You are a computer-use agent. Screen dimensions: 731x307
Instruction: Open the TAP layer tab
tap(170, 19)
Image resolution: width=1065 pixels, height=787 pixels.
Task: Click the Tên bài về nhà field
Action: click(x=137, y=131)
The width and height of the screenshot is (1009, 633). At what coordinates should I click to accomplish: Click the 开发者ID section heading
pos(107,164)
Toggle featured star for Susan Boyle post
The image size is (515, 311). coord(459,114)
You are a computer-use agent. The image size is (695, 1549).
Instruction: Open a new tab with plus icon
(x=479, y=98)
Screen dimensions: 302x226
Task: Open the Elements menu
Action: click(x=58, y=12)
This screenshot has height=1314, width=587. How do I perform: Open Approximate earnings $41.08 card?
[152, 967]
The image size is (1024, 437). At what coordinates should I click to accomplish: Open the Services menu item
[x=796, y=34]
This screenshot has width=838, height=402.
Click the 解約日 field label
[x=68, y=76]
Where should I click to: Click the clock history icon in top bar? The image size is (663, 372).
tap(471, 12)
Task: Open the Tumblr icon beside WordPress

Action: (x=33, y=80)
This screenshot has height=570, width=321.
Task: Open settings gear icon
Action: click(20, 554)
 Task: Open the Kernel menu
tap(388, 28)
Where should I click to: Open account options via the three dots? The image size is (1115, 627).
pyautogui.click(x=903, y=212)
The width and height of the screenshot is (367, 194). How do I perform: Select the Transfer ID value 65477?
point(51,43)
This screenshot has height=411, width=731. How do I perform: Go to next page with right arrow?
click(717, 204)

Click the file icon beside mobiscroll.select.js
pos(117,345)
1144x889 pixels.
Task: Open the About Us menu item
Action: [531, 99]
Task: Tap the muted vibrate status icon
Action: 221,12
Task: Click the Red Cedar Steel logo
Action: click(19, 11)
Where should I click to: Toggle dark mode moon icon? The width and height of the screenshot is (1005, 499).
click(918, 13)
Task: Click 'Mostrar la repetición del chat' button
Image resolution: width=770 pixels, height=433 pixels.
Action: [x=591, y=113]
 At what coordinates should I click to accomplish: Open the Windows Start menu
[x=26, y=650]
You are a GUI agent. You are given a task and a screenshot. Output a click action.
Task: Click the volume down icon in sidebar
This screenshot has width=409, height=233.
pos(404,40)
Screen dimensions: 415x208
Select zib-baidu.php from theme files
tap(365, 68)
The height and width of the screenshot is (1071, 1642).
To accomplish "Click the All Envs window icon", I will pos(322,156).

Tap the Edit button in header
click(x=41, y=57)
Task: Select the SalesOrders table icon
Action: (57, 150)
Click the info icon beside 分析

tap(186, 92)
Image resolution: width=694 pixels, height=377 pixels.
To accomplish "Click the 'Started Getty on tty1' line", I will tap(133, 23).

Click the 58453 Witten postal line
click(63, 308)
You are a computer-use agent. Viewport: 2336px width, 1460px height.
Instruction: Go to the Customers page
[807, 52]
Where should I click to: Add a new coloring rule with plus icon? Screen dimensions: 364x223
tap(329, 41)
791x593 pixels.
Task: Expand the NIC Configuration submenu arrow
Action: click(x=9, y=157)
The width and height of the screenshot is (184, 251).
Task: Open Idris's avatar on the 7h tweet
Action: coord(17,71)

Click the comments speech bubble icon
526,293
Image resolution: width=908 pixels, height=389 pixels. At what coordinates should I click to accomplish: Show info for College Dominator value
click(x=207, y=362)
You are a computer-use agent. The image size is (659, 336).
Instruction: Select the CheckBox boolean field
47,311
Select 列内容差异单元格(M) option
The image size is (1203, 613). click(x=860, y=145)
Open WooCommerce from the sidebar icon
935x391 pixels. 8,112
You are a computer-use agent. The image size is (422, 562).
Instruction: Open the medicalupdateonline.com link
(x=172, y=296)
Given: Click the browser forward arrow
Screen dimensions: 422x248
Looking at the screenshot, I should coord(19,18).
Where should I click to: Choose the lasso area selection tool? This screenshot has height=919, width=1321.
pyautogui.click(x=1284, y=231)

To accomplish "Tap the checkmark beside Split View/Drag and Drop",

» **Assignment**
Repeat the listing above in full.

» **Answer**
You are a computer-use agent. Screen dimensions: 731x307
Instruction: Open the TAP layer tab
tap(170, 19)
Image resolution: width=1065 pixels, height=787 pixels.
Task: Click the Tên bài về nhà field
Action: click(x=137, y=131)
The width and height of the screenshot is (1009, 633). At what coordinates should I click to accomplish: Click the 开发者ID section heading
pos(107,164)
Toggle featured star for Susan Boyle post
The image size is (515, 311). coord(459,114)
You are a computer-use agent. The image size is (695, 1549).
Instruction: Open a new tab with plus icon
(x=479, y=98)
Screen dimensions: 302x226
Task: Open the Elements menu
Action: click(x=58, y=12)
This screenshot has height=1314, width=587. How do I perform: Open Approximate earnings $41.08 card?
[152, 967]
The image size is (1024, 437). At what coordinates should I click to accomplish: Open the Services menu item
[x=796, y=34]
This screenshot has width=838, height=402.
Click the 解約日 field label
[x=68, y=76]
Where should I click to: Click the clock history icon in top bar? The image size is (663, 372).
tap(471, 12)
Task: Open the Tumblr icon beside WordPress

Action: (x=33, y=80)
This screenshot has height=570, width=321.
Task: Open settings gear icon
Action: click(20, 554)
 Task: Open the Kernel menu
tap(388, 28)
Where should I click to: Open account options via the three dots? The image size is (1115, 627).
pyautogui.click(x=903, y=212)
The width and height of the screenshot is (367, 194). How do I perform: Select the Transfer ID value 65477?
point(51,43)
This screenshot has height=411, width=731. How do I perform: Go to next page with right arrow?
click(717, 204)

Click the file icon beside mobiscroll.select.js
pos(117,345)
1144x889 pixels.
Task: Open the About Us menu item
Action: [531, 99]
Task: Tap the muted vibrate status icon
Action: 221,12
Task: Click the Red Cedar Steel logo
Action: click(19, 11)
Where should I click to: Toggle dark mode moon icon? The width and height of the screenshot is (1005, 499).
click(918, 13)
Task: Click 'Mostrar la repetición del chat' button
Image resolution: width=770 pixels, height=433 pixels.
Action: [x=591, y=113]
 At what coordinates should I click to accomplish: Open the Windows Start menu
[x=26, y=650]
You are a GUI agent. You are given a task and a screenshot. Output a click action.
Task: Click the volume down icon in sidebar
This screenshot has width=409, height=233.
pos(404,40)
Screen dimensions: 415x208
Select zib-baidu.php from theme files
tap(365, 68)
The height and width of the screenshot is (1071, 1642).
To accomplish "Click the All Envs window icon", I will pos(322,156).

Tap the Edit button in header
click(x=41, y=57)
Task: Select the SalesOrders table icon
Action: (57, 150)
Click the info icon beside 分析

tap(186, 92)
Image resolution: width=694 pixels, height=377 pixels.
To accomplish "Click the 'Started Getty on tty1' line", I will tap(133, 23).

Click the 58453 Witten postal line
click(63, 308)
You are a computer-use agent. Viewport: 2336px width, 1460px height.
Instruction: Go to the Customers page
[807, 52]
Where should I click to: Add a new coloring rule with plus icon? Screen dimensions: 364x223
tap(329, 41)
791x593 pixels.
Task: Expand the NIC Configuration submenu arrow
Action: click(x=9, y=157)
The width and height of the screenshot is (184, 251).
Task: Open Idris's avatar on the 7h tweet
Action: coord(17,71)

Click the comments speech bubble icon
526,293
Image resolution: width=908 pixels, height=389 pixels. At what coordinates should I click to accomplish: Show info for College Dominator value
click(x=207, y=362)
You are a computer-use agent. The image size is (659, 336).
Instruction: Select the CheckBox boolean field
47,311
Select 列内容差异单元格(M) option
The image size is (1203, 613). click(x=860, y=145)
Open WooCommerce from the sidebar icon
935x391 pixels. 8,112
You are a computer-use agent. The image size is (422, 562).
Instruction: Open the medicalupdateonline.com link
(x=172, y=296)
Given: Click the browser forward arrow
Screen dimensions: 422x248
Looking at the screenshot, I should coord(19,18).
Where should I click to: Choose the lasso area selection tool? This screenshot has height=919, width=1321.
pyautogui.click(x=1284, y=231)

To accomplish "Tap the checkmark beside Split View/Drag and Drop",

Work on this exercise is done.